**Task details:**
In the records below, the line that contains "How do I perform: Open" marks the start. Copy it and each line after it through the end, exactly, without pictures.

(Saved data entries)

☆ ☆ ☆

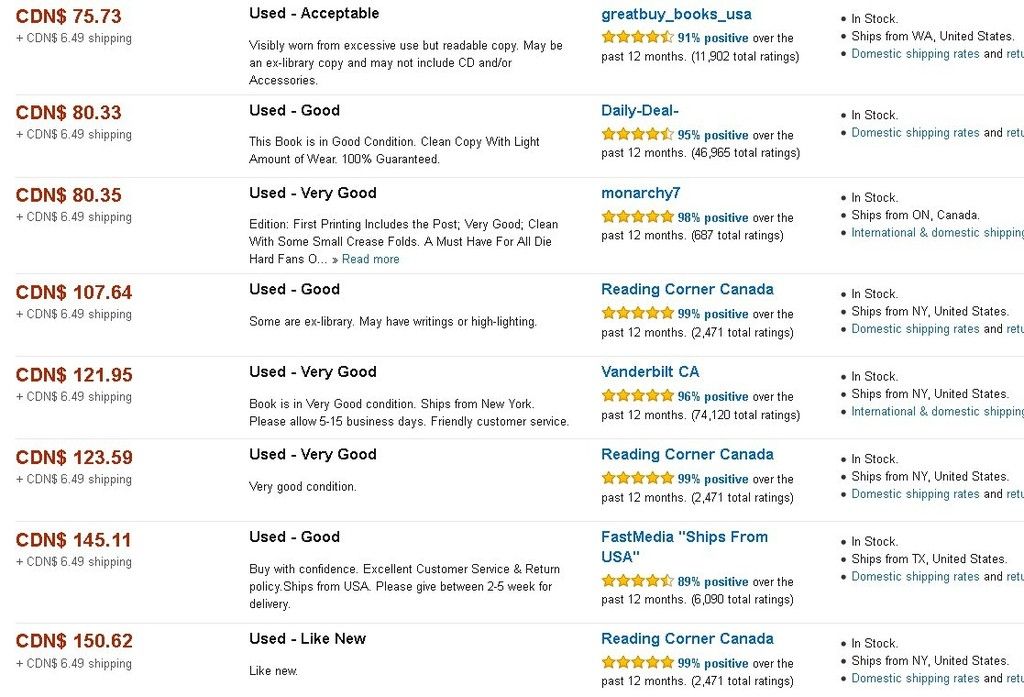The height and width of the screenshot is (697, 1024).
Task: Click star icons on CDN$ 123.59 offer
Action: point(637,478)
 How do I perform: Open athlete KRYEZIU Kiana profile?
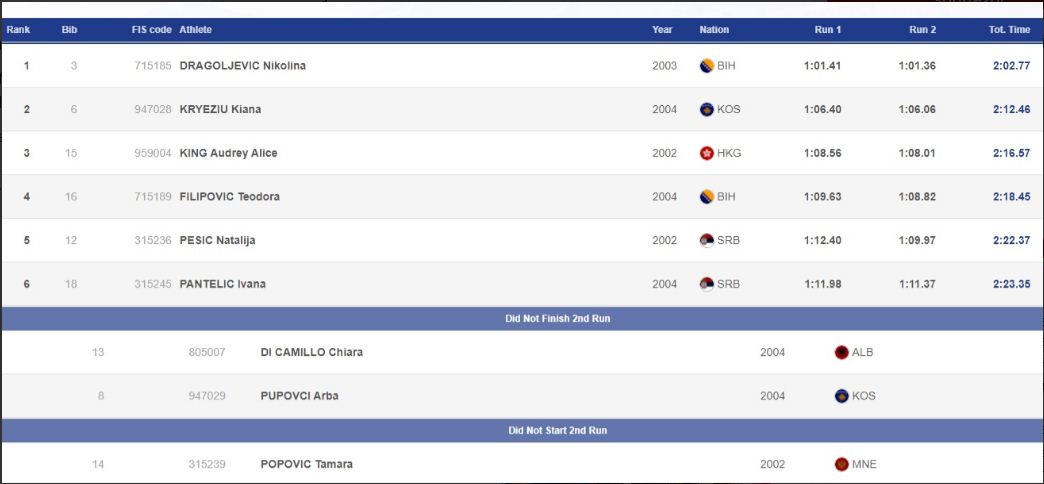220,109
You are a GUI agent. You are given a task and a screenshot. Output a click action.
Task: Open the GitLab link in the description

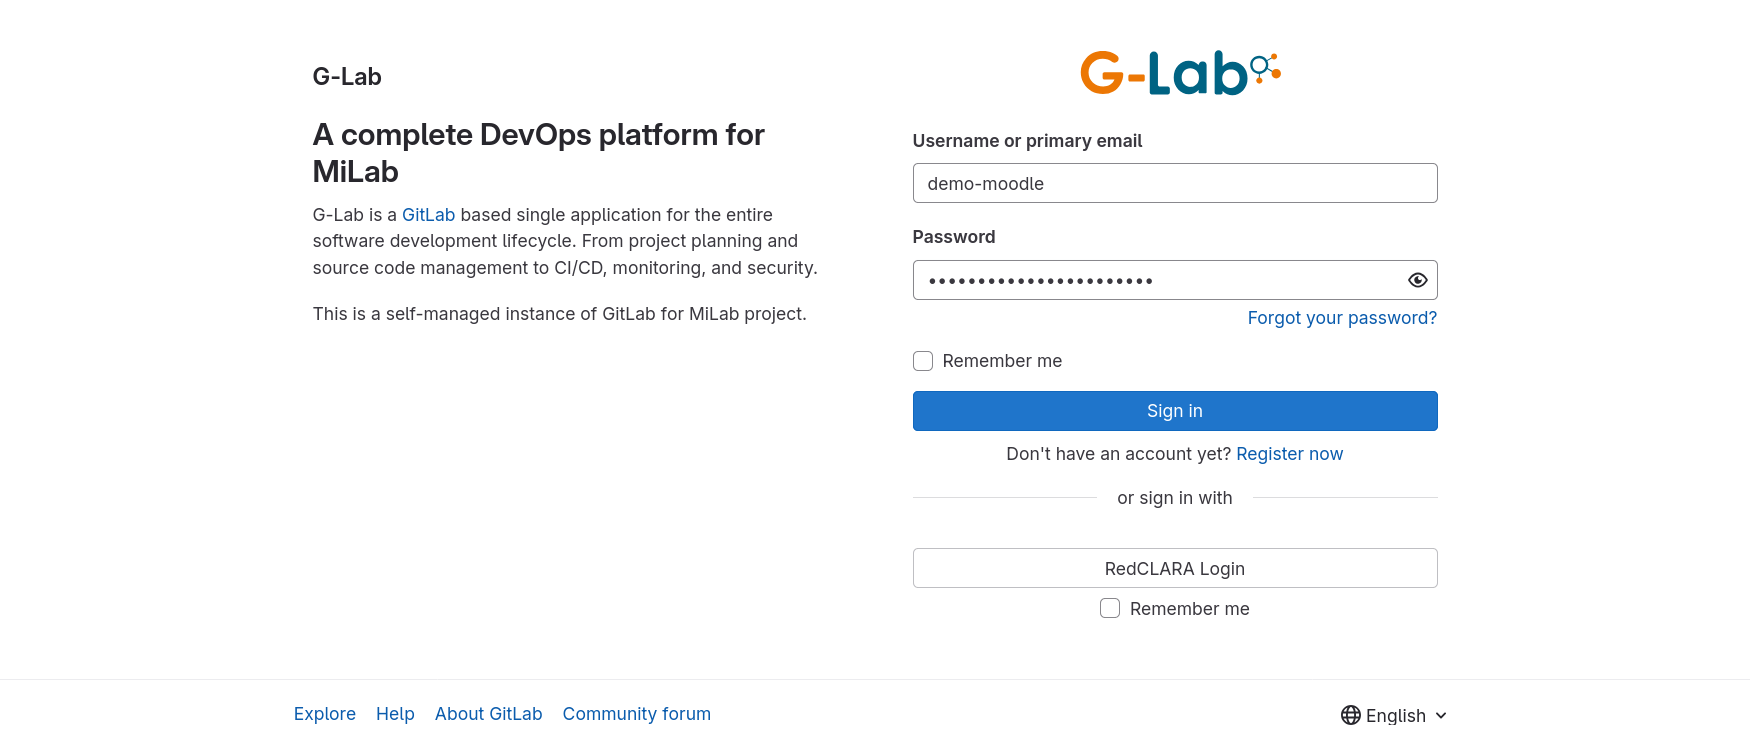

☆ ☆ ☆

**Output below:**
 How do I perform: Open athlete KRYEZIU Kiana profile?
220,109
You are a GUI agent. You are given a task and a screenshot. Output a click action.
Task: Open the GitLab link in the description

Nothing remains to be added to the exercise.